Böyle olduğu için, iptal kararı bırakın hukuki bir metin muamelesi görmeyi, kati surette saygı uyandırmıyor. Bundan dolayı olacak ki hukuken izah edilemeyen iptal kararının siyasi olarak savunulması, “karara saygı duymak lazım” gibi klişelerle yapılabiliyor. Bal bal demekle ağız tatlanmaz, saygı duyun demekle de saygı olmaz…
İptal kararının hukuken neden imkansız ve izah edilemez olduğunu tekrara gerek yoktur. Sayıları azalmış olsa da ülkenin muteber hukuk insanları meseleyi bütün taraflarıyla ortaya koymaktadırlar. Kelime oyunları yahut karanlık komplo imaları savunmaya yetmemektedir.
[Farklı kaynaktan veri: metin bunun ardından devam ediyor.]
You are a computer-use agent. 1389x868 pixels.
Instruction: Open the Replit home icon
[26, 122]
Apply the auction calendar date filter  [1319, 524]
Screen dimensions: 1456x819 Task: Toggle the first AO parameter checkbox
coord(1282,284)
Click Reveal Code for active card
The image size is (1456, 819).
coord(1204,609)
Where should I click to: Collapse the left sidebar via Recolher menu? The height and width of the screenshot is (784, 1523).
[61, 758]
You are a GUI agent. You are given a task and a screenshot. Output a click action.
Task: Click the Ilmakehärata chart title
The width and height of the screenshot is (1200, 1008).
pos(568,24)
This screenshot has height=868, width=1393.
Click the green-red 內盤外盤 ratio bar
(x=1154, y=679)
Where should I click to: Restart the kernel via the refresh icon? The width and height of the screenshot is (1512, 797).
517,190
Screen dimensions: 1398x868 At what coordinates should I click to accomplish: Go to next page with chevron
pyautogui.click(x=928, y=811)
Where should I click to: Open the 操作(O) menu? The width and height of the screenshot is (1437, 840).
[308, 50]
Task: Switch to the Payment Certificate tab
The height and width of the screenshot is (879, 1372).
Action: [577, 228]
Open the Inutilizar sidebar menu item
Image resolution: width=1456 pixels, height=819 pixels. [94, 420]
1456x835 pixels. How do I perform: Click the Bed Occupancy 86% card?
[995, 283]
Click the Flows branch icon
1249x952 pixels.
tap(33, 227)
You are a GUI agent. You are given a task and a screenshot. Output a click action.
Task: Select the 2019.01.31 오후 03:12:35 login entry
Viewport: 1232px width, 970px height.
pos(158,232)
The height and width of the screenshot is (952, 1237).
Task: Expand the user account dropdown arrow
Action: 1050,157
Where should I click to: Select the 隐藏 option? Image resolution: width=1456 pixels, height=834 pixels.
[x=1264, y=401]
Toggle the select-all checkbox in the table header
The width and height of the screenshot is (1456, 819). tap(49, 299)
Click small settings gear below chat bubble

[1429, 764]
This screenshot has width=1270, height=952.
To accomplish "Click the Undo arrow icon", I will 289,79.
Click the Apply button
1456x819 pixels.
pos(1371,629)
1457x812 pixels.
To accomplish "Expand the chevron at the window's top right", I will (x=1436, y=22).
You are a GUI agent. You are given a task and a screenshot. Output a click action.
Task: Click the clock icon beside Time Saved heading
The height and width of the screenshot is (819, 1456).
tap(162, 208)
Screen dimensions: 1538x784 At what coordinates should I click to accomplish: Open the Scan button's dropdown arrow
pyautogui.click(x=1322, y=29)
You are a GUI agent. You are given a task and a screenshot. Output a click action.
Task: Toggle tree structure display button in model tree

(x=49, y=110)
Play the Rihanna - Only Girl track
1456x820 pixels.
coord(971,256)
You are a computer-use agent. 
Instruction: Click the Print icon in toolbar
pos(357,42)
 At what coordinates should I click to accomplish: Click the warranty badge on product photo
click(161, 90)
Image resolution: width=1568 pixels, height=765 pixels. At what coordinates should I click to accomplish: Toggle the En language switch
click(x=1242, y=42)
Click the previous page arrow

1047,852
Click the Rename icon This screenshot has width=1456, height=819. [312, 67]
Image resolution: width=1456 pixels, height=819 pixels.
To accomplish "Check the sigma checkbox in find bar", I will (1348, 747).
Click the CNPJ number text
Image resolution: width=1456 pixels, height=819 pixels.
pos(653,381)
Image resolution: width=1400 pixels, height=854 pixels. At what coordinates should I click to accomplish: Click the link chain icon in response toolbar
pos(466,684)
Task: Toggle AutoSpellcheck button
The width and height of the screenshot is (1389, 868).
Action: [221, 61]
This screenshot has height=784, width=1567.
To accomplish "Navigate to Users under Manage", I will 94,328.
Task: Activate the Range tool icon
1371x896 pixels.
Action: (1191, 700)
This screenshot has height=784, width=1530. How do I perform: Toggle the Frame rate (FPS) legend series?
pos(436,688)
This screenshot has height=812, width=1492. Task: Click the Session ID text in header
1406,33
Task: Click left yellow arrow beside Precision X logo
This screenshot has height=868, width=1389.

Gerçek şu ki iptal kararı, Türkiye demokrasi tarihinin en sansasyonel, tartışmalı ve yanlış işlemlerinden birisidir. Siyasi olarak büyük bir hatadır. 31 Mart gecesi verilerin kesildiği anda kaybedilen bir seçimi umutsuzca geri döndürme çabasının tatsız finalidir. İzlenen yanlış itiraz ve iptal yöntemleri nedeniyle, AK Parti 23 Haziran’da seçimi kazanacak olsa dahi vicdanlarda sorgulama bitmeyecektir. Kaybedecek olursa da Cumhurbaşkanı ve cumhurbaşkanlığı hükümeti bitmek tükenmek bilmeyen bir tartışmanın merkezine oturacaktır. Türkiye’nin önündeki seçimsiz dönem fırsat olmaktan çıkıp eziyete dönüşecektir.